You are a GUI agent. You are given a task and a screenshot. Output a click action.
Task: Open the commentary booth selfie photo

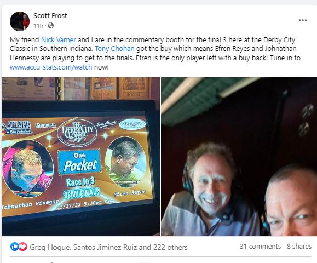point(239,157)
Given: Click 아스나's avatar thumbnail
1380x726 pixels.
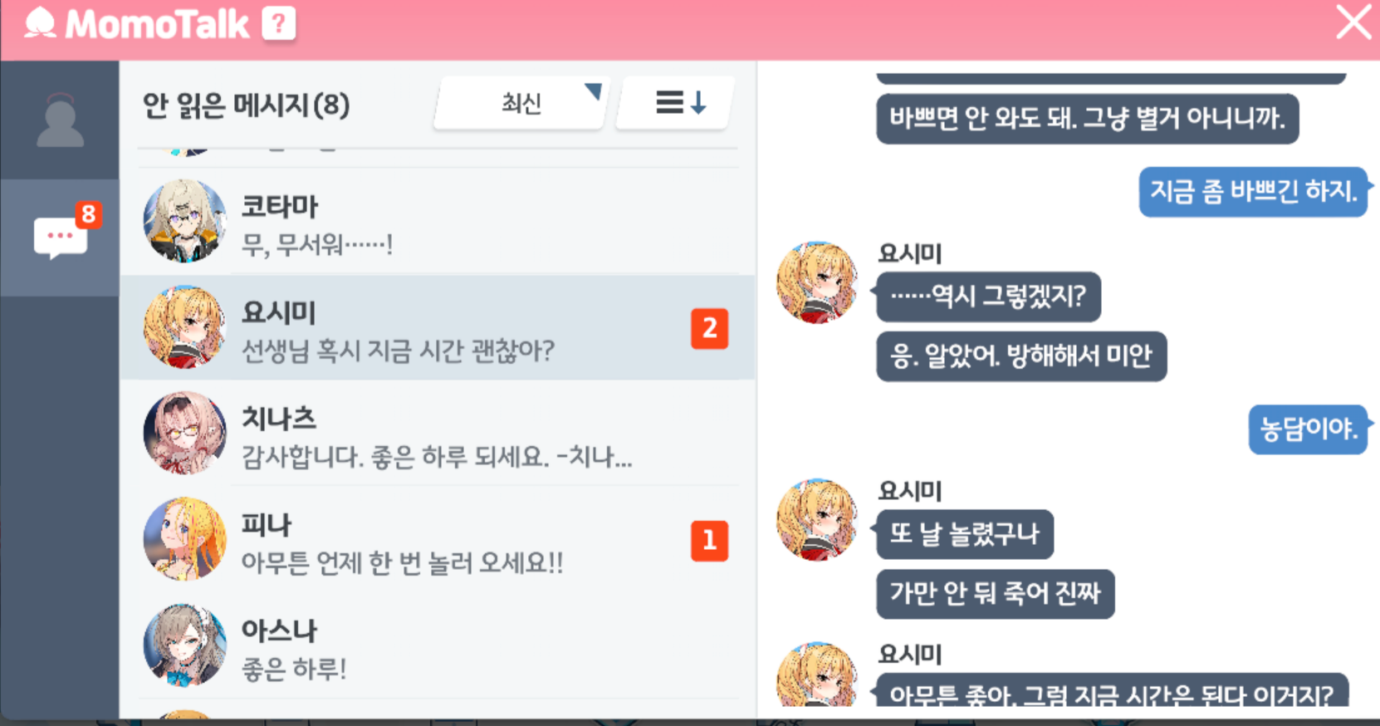Looking at the screenshot, I should [184, 645].
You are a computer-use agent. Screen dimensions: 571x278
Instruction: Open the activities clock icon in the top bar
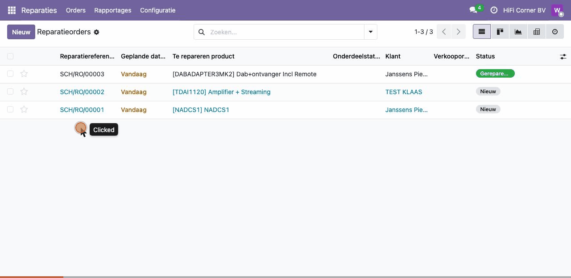(494, 10)
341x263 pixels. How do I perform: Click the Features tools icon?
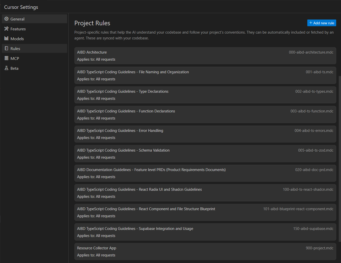click(7, 29)
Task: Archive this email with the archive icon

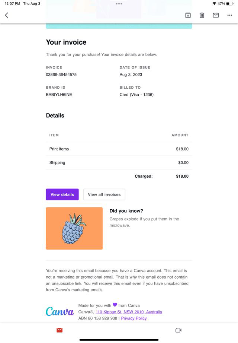Action: [x=188, y=15]
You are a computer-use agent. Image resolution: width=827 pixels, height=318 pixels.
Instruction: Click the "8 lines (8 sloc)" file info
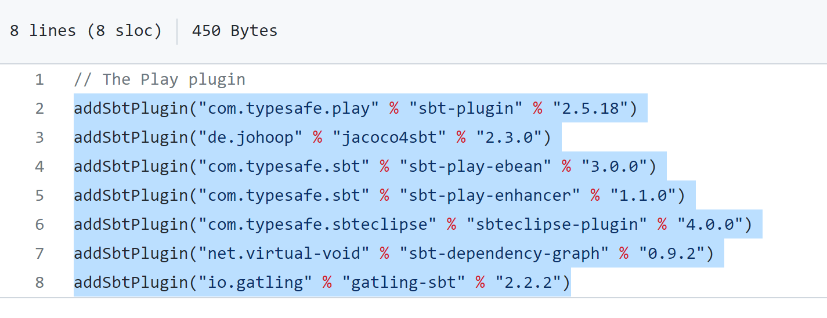tap(86, 31)
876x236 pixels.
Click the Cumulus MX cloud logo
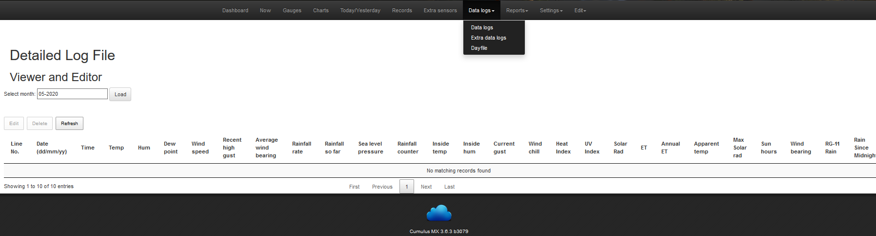click(x=438, y=213)
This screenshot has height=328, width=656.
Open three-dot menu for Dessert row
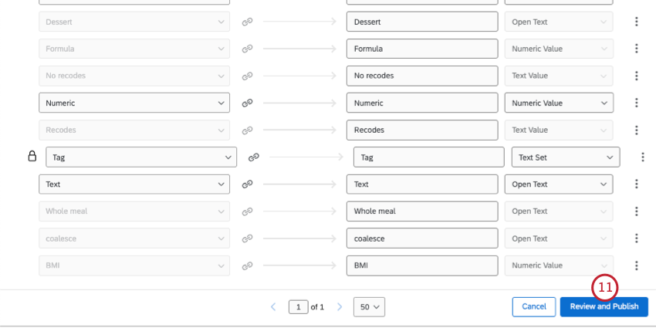point(637,22)
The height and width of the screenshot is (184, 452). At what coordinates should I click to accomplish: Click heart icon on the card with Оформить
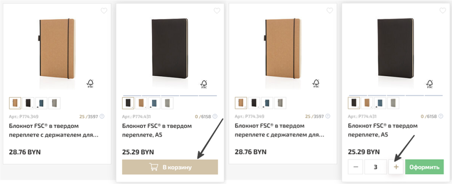[443, 11]
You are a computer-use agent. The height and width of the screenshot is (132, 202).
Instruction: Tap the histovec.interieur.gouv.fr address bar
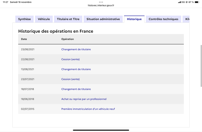pos(101,5)
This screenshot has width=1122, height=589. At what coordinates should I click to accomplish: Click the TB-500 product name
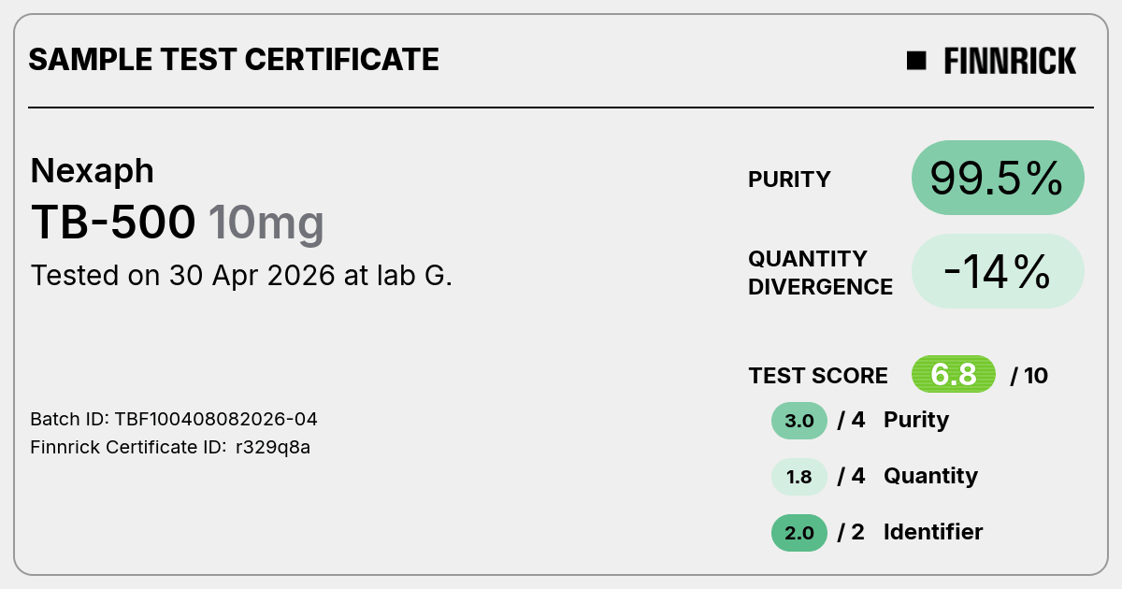click(114, 223)

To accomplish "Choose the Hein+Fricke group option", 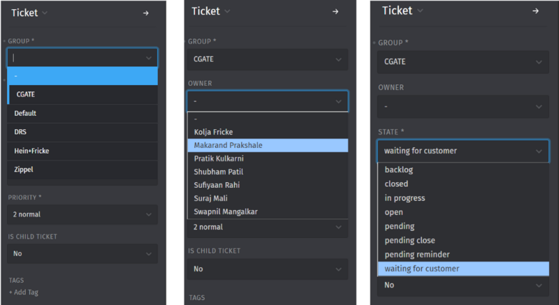I will [31, 150].
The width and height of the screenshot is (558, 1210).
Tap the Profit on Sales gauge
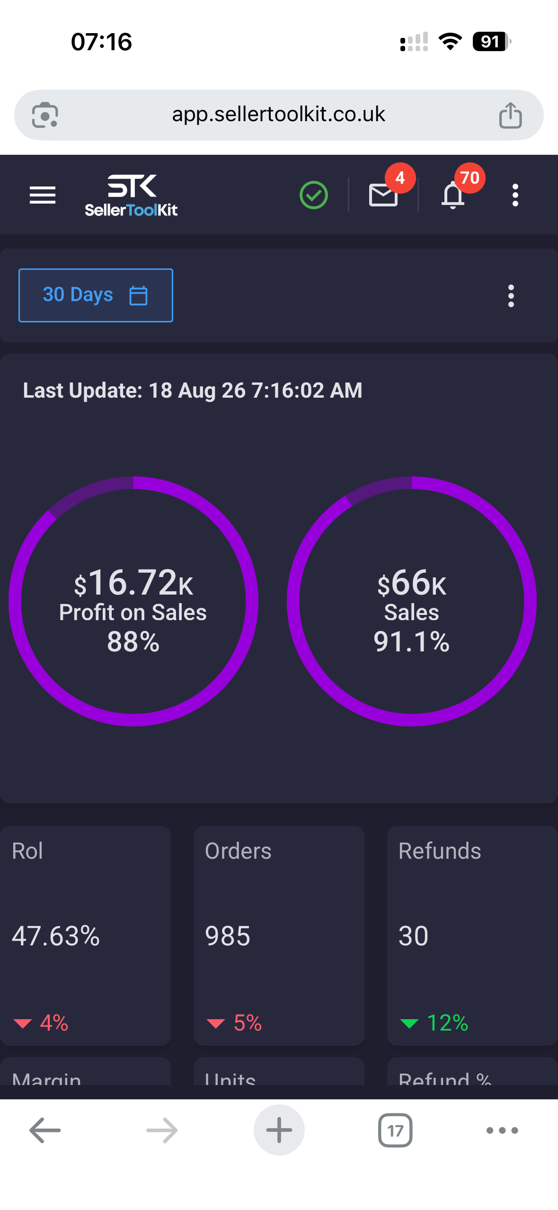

___

### To do
Return the lines of the records that include the string "computer".

### Response to this exercise
You are a computer-use agent. Screen dimensions: 571x278
You are a computer-use agent. Image resolution: width=827 pixels, height=318 pixels.
You are a computer-use agent. The height and width of the screenshot is (132, 202).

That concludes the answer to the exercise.